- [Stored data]

________

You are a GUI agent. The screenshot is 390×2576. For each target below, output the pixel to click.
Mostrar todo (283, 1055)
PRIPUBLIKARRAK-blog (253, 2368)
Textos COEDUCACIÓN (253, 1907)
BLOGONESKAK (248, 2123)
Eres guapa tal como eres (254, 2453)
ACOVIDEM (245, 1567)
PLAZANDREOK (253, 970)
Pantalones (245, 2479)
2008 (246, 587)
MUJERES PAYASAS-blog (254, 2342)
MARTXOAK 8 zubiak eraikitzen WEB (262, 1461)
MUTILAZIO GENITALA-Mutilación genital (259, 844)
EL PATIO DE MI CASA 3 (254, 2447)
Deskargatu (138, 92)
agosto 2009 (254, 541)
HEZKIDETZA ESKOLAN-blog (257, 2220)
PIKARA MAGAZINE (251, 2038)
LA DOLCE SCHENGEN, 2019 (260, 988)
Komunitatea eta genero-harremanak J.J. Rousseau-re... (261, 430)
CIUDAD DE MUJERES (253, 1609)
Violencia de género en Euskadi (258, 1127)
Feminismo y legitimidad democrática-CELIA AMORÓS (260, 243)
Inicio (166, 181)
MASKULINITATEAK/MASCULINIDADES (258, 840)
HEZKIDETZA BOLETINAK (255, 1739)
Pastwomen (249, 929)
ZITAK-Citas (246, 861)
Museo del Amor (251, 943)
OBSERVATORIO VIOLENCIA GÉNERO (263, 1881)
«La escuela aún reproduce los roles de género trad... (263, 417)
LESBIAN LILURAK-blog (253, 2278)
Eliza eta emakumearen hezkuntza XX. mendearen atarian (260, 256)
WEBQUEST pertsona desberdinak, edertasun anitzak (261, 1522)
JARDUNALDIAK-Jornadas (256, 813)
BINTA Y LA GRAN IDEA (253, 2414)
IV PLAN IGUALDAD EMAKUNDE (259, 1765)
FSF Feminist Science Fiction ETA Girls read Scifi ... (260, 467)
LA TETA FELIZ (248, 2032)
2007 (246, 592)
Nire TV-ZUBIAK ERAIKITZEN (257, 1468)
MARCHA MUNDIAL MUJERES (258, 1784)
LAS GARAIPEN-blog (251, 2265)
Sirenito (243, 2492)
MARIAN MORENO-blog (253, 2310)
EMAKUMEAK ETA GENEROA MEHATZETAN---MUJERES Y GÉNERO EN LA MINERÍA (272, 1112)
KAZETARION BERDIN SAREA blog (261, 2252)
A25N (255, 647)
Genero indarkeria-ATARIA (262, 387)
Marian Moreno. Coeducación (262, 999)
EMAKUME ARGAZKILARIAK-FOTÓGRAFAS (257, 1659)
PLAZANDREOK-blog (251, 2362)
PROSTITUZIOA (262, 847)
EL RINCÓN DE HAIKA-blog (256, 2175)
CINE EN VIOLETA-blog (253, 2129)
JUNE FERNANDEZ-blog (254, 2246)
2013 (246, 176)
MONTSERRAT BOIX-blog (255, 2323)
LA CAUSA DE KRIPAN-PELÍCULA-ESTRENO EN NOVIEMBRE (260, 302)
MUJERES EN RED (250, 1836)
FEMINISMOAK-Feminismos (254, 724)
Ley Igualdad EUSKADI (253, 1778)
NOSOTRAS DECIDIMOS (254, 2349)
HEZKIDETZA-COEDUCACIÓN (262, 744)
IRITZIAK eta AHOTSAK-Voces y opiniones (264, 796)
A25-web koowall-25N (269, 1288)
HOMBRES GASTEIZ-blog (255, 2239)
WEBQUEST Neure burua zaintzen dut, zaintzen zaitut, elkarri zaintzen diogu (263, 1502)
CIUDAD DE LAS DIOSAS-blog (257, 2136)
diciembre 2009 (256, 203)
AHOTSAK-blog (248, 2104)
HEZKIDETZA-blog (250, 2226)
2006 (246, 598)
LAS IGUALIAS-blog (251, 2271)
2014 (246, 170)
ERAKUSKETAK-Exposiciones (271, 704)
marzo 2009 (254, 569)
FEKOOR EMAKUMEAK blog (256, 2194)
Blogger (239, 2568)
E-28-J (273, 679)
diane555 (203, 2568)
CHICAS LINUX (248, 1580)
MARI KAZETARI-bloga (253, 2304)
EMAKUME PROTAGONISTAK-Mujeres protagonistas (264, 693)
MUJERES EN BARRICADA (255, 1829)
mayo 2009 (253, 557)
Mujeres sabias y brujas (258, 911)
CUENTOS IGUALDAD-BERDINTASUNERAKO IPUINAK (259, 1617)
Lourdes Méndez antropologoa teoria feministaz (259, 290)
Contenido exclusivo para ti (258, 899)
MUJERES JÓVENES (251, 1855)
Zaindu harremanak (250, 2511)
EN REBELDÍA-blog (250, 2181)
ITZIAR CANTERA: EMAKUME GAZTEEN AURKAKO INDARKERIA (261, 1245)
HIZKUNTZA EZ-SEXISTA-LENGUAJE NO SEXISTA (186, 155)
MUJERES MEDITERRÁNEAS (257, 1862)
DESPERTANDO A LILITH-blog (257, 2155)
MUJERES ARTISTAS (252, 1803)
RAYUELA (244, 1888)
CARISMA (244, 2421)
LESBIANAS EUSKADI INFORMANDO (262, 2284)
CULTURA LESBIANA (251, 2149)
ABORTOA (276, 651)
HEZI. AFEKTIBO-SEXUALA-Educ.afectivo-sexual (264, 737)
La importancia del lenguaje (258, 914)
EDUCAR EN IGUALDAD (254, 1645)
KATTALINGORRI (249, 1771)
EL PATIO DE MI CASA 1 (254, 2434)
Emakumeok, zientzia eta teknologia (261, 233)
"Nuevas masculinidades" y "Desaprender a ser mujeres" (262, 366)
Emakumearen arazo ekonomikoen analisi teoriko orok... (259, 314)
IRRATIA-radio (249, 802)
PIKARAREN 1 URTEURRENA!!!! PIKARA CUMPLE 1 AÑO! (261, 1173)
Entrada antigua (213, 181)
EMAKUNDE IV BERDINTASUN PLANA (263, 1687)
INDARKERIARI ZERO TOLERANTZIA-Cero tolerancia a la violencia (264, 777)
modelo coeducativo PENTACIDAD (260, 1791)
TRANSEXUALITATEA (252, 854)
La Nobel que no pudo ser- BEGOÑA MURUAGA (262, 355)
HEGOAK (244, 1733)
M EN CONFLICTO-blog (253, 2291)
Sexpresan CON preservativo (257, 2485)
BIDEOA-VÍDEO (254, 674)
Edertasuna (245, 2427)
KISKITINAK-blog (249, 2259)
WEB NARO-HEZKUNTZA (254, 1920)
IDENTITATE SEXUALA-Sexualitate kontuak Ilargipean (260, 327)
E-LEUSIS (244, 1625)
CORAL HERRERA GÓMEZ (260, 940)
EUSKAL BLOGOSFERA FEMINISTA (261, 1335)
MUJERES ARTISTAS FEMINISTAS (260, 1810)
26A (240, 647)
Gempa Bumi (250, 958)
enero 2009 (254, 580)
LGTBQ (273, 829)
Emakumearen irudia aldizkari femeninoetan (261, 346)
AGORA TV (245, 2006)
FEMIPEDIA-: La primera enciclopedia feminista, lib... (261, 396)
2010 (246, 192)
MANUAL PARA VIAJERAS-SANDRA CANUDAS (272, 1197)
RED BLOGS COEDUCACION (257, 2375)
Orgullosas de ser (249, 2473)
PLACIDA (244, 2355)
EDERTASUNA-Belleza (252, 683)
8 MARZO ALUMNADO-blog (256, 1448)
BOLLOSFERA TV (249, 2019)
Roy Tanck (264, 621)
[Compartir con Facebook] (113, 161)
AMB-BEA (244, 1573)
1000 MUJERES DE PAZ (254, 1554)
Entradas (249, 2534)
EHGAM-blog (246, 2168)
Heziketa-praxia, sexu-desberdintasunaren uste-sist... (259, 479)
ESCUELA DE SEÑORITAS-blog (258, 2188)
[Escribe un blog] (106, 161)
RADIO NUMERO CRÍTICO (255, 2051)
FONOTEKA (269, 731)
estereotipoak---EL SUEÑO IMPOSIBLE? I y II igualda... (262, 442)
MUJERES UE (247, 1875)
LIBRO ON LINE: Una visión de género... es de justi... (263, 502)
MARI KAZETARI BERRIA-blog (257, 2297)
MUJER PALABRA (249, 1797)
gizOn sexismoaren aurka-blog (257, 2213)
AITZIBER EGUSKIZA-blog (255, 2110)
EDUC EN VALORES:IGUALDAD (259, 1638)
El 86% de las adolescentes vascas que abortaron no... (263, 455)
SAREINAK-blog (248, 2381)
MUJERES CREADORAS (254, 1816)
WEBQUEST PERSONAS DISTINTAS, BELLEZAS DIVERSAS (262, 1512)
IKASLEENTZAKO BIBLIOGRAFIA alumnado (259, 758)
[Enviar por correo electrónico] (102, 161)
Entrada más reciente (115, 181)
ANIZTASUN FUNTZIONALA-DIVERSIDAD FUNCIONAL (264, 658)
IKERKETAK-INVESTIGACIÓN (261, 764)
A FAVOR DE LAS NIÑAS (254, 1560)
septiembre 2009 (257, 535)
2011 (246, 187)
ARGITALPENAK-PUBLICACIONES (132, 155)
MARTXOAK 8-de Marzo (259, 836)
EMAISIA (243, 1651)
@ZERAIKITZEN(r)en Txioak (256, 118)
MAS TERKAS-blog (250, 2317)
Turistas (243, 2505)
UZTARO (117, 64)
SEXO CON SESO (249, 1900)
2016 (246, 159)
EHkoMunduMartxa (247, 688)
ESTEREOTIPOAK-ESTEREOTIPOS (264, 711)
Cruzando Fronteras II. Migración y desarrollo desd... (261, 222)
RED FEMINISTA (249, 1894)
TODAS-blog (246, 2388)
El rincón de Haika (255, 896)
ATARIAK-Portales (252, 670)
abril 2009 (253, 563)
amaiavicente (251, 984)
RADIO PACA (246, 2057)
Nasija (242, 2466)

________

- [Exercise instructions] From the records above, copy out the line with "LGTBQ (273, 829)", the line with "MUJERES CREADORAS (254, 1816)", and every line between them, word for word.

- [Task solution]
LGTBQ (273, 829)
Emakumearen irudia aldizkari femeninoetan (261, 346)
AGORA TV (245, 2006)
FEMIPEDIA-: La primera enciclopedia feminista, lib... (261, 396)
2010 (246, 192)
MANUAL PARA VIAJERAS-SANDRA CANUDAS (272, 1197)
RED BLOGS COEDUCACION (257, 2375)
Orgullosas de ser (249, 2473)
PLACIDA (244, 2355)
EDERTASUNA-Belleza (252, 683)
8 MARZO ALUMNADO-blog (256, 1448)
BOLLOSFERA TV (249, 2019)
Roy Tanck (264, 621)
[Compartir con Facebook] (113, 161)
AMB-BEA (244, 1573)
1000 MUJERES DE PAZ (254, 1554)
Entradas (249, 2534)
EHGAM-blog (246, 2168)
Heziketa-praxia, sexu-desberdintasunaren uste-sist... (259, 479)
ESCUELA DE SEÑORITAS-blog (258, 2188)
[Escribe un blog] (106, 161)
RADIO NUMERO CRÍTICO (255, 2051)
FONOTEKA (269, 731)
estereotipoak---EL SUEÑO IMPOSIBLE? I y II igualda... (262, 442)
MUJERES UE (247, 1875)
LIBRO ON LINE: Una visión de género... es de justi... (263, 502)
MARI KAZETARI BERRIA-blog (257, 2297)
MUJER PALABRA (249, 1797)
gizOn sexismoaren aurka-blog (257, 2213)
AITZIBER EGUSKIZA-blog (255, 2110)
EDUC EN VALORES:IGUALDAD (259, 1638)
El 86% de las adolescentes vascas que abortaron no... (263, 455)
SAREINAK-blog (248, 2381)
MUJERES CREADORAS (254, 1816)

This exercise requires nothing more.